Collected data
....

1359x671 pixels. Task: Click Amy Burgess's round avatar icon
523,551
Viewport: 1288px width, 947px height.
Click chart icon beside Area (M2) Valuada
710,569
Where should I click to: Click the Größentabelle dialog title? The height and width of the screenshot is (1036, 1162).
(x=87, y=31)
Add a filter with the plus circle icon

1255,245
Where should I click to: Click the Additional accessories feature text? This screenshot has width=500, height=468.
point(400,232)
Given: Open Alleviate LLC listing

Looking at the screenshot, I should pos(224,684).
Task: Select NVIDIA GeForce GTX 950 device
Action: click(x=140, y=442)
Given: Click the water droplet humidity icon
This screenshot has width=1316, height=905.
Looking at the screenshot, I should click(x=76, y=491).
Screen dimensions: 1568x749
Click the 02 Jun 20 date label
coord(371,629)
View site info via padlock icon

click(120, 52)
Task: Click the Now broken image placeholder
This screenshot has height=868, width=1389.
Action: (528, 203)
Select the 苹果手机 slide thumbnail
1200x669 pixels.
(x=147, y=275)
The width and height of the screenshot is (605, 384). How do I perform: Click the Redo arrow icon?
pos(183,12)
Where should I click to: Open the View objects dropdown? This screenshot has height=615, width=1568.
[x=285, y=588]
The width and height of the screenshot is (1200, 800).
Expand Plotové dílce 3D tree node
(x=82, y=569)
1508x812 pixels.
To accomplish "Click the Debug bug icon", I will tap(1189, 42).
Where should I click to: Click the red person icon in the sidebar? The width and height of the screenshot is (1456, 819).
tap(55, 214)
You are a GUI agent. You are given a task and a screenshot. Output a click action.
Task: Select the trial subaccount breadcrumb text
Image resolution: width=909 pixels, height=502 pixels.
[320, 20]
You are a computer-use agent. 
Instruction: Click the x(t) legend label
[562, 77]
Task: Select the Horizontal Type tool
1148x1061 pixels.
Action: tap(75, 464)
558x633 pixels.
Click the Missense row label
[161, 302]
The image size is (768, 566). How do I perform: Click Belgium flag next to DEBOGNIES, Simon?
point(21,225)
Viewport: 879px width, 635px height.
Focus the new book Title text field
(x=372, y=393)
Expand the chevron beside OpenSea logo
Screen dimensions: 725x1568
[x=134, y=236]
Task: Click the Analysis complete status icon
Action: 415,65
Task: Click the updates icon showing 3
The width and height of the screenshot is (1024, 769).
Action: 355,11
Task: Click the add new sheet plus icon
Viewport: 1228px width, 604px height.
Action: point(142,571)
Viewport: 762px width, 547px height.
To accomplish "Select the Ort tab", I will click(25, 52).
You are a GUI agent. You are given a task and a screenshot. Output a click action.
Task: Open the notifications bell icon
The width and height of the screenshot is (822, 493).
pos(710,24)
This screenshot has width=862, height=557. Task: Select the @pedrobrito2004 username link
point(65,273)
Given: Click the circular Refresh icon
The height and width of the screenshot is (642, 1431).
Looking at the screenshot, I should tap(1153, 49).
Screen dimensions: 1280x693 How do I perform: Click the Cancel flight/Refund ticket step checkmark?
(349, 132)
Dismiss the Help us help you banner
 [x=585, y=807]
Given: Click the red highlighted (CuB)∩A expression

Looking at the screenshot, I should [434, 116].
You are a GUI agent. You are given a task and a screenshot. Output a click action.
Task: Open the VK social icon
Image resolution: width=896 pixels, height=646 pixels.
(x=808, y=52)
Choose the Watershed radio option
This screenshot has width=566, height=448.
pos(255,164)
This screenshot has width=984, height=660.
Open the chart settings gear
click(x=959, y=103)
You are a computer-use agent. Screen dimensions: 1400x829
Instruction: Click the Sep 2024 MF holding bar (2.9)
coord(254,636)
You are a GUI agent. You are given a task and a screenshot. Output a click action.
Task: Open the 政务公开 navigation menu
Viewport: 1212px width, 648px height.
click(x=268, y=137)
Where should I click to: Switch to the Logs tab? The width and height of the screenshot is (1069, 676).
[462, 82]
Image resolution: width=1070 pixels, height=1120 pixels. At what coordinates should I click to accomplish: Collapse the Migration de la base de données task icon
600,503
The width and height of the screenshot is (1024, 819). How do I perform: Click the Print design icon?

....

HOW TO COMPLETE THIS TASK —
Scan the entries above for the string "will" and copy each line that contains it.

WRITTEN REPLY —
To accomplish "Click the Debug bug icon", I will tap(1189, 42).
To accomplish "Select the Ort tab", I will click(25, 52).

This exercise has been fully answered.